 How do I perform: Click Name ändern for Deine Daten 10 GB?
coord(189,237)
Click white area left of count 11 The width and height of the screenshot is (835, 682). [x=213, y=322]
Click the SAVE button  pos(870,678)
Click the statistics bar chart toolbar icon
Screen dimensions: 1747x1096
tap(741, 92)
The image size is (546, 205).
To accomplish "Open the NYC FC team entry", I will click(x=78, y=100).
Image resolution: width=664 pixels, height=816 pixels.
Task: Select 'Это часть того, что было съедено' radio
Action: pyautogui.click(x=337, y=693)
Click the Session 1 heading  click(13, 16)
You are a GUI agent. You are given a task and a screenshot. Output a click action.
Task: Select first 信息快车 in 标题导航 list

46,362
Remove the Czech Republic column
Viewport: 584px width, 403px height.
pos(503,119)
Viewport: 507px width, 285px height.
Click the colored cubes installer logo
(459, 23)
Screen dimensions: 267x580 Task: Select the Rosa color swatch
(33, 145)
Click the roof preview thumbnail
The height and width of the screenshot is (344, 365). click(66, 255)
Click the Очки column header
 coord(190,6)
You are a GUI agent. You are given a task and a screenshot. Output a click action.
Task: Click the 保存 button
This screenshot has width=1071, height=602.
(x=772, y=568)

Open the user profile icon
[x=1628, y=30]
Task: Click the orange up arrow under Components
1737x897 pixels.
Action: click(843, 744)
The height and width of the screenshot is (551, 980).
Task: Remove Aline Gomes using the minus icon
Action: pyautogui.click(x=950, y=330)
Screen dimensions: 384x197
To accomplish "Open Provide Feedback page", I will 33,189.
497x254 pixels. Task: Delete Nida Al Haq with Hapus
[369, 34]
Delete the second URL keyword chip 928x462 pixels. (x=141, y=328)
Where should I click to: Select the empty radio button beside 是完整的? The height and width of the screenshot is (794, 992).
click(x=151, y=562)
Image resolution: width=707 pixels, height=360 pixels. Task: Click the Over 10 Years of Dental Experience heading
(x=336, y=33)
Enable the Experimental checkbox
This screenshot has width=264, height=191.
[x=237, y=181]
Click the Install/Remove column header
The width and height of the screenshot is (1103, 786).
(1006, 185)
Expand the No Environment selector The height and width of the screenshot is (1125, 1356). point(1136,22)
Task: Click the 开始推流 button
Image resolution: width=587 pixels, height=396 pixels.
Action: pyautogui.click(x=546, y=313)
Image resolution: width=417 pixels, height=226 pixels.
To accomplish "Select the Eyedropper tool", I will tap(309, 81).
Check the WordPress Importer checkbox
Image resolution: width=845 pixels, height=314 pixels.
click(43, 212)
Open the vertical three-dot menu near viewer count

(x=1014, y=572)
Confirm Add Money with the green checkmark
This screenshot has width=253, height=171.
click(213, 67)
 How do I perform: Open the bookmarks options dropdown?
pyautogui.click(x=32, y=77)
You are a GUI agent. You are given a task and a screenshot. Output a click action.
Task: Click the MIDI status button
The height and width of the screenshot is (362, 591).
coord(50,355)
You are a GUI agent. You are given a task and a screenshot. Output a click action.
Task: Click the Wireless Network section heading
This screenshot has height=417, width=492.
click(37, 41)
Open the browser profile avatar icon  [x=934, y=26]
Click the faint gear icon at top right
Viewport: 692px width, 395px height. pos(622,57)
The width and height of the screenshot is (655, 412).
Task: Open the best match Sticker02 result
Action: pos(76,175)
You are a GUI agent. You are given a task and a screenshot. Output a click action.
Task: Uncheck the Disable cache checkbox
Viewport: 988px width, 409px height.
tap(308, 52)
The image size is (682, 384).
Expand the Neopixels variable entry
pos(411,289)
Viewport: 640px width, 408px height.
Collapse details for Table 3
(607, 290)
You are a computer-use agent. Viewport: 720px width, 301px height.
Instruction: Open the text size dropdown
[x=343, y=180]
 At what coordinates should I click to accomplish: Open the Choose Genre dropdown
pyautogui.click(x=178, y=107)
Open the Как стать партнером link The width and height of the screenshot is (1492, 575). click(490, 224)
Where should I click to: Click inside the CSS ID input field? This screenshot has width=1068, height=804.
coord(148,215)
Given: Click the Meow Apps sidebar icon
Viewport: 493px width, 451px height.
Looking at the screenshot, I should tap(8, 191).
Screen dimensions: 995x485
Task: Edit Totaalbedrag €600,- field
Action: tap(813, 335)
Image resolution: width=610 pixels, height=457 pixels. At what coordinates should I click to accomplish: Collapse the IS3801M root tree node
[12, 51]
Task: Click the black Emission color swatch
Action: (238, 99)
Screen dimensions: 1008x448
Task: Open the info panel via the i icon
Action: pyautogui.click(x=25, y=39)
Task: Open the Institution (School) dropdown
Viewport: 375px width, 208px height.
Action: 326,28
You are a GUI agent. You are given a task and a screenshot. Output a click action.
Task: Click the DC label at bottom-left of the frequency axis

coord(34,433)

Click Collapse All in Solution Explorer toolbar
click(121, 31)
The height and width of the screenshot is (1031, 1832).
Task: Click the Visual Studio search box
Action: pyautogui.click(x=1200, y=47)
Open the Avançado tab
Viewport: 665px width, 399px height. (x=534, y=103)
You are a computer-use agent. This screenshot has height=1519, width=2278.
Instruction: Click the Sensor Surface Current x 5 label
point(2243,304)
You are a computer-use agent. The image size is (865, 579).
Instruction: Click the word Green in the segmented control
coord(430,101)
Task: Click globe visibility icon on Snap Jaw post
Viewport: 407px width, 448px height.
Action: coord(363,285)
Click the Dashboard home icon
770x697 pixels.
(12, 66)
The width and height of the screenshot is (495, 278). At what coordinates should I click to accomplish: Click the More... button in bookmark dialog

== == ==

**Do this**
Repeat all the lines above with every instance of "GUI agent" replaced by "interface agent", leaving everything else untouched.

**Problem solution**
 How do I perform: Click Name ändern for Deine Daten 10 GB?
coord(189,237)
Click white area left of count 11 The width and height of the screenshot is (835, 682). [x=213, y=322]
Click the SAVE button  pos(870,678)
Click the statistics bar chart toolbar icon
Screen dimensions: 1747x1096
tap(741, 92)
The image size is (546, 205).
To accomplish "Open the NYC FC team entry", I will click(x=78, y=100).
Image resolution: width=664 pixels, height=816 pixels.
Task: Select 'Это часть того, что было съедено' radio
Action: pyautogui.click(x=337, y=693)
Click the Session 1 heading  click(13, 16)
You are a interface agent. You are given a task and a screenshot. Output a click action.
Task: Select first 信息快车 in 标题导航 list

46,362
Remove the Czech Republic column
Viewport: 584px width, 403px height.
pos(503,119)
Viewport: 507px width, 285px height.
Click the colored cubes installer logo
(459, 23)
Screen dimensions: 267x580 Task: Select the Rosa color swatch
(33, 145)
Click the roof preview thumbnail
The height and width of the screenshot is (344, 365). click(66, 255)
Click the Очки column header
 coord(190,6)
You are a interface agent. You are given a task and a screenshot. Output a click action.
Task: Click the 保存 button
This screenshot has width=1071, height=602.
(x=772, y=568)

Open the user profile icon
[x=1628, y=30]
Task: Click the orange up arrow under Components
1737x897 pixels.
Action: click(843, 744)
The height and width of the screenshot is (551, 980).
Task: Remove Aline Gomes using the minus icon
Action: pyautogui.click(x=950, y=330)
Screen dimensions: 384x197
To accomplish "Open Provide Feedback page", I will 33,189.
497x254 pixels. Task: Delete Nida Al Haq with Hapus
[369, 34]
Delete the second URL keyword chip 928x462 pixels. (x=141, y=328)
Where should I click to: Select the empty radio button beside 是完整的? The height and width of the screenshot is (794, 992).
click(x=151, y=562)
Image resolution: width=707 pixels, height=360 pixels. Task: Click the Over 10 Years of Dental Experience heading
(x=336, y=33)
Enable the Experimental checkbox
This screenshot has width=264, height=191.
[x=237, y=181]
Click the Install/Remove column header
The width and height of the screenshot is (1103, 786).
(1006, 185)
Expand the No Environment selector The height and width of the screenshot is (1125, 1356). point(1136,22)
Task: Click the 开始推流 button
Image resolution: width=587 pixels, height=396 pixels.
Action: pyautogui.click(x=546, y=313)
Image resolution: width=417 pixels, height=226 pixels.
To accomplish "Select the Eyedropper tool", I will tap(309, 81).
Check the WordPress Importer checkbox
Image resolution: width=845 pixels, height=314 pixels.
click(43, 212)
Open the vertical three-dot menu near viewer count

(x=1014, y=572)
Confirm Add Money with the green checkmark
This screenshot has width=253, height=171.
click(213, 67)
 How do I perform: Open the bookmarks options dropdown?
pyautogui.click(x=32, y=77)
You are a interface agent. You are given a task and a screenshot. Output a click action.
Task: Click the MIDI status button
The height and width of the screenshot is (362, 591).
coord(50,355)
You are a interface agent. You are given a task and a screenshot. Output a click action.
Task: Click the Wireless Network section heading
This screenshot has height=417, width=492.
click(37, 41)
Open the browser profile avatar icon  [x=934, y=26]
Click the faint gear icon at top right
Viewport: 692px width, 395px height. pos(622,57)
The width and height of the screenshot is (655, 412).
Task: Open the best match Sticker02 result
Action: pos(76,175)
You are a interface agent. You are given a task and a screenshot. Output a click action.
Task: Uncheck the Disable cache checkbox
Viewport: 988px width, 409px height.
tap(308, 52)
The image size is (682, 384).
Expand the Neopixels variable entry
pos(411,289)
Viewport: 640px width, 408px height.
Collapse details for Table 3
(607, 290)
You are a computer-use agent. Viewport: 720px width, 301px height.
Instruction: Open the text size dropdown
[x=343, y=180]
 At what coordinates should I click to accomplish: Open the Choose Genre dropdown
pyautogui.click(x=178, y=107)
Open the Как стать партнером link The width and height of the screenshot is (1492, 575). click(490, 224)
Where should I click to: Click inside the CSS ID input field? This screenshot has width=1068, height=804.
coord(148,215)
Given: Click the Meow Apps sidebar icon
Viewport: 493px width, 451px height.
Looking at the screenshot, I should tap(8, 191).
Screen dimensions: 995x485
Task: Edit Totaalbedrag €600,- field
Action: tap(813, 335)
Image resolution: width=610 pixels, height=457 pixels. At what coordinates should I click to accomplish: Collapse the IS3801M root tree node
[12, 51]
Task: Click the black Emission color swatch
Action: (238, 99)
Screen dimensions: 1008x448
Task: Open the info panel via the i icon
Action: pyautogui.click(x=25, y=39)
Task: Open the Institution (School) dropdown
Viewport: 375px width, 208px height.
Action: 326,28
You are a interface agent. You are given a task and a screenshot. Output a click action.
Task: Click the DC label at bottom-left of the frequency axis

coord(34,433)

Click Collapse All in Solution Explorer toolbar
click(121, 31)
The height and width of the screenshot is (1031, 1832).
Task: Click the Visual Studio search box
Action: pyautogui.click(x=1200, y=47)
Open the Avançado tab
Viewport: 665px width, 399px height. (x=534, y=103)
You are a computer-use agent. This screenshot has height=1519, width=2278.
Instruction: Click the Sensor Surface Current x 5 label
point(2243,304)
You are a computer-use agent. The image size is (865, 579).
Instruction: Click the word Green in the segmented control
coord(430,101)
Task: Click globe visibility icon on Snap Jaw post
Viewport: 407px width, 448px height.
Action: coord(363,285)
Click the Dashboard home icon
770x697 pixels.
(12, 66)
The width and height of the screenshot is (495, 278). At what coordinates should I click to accomplish: Click the More... button in bookmark dialog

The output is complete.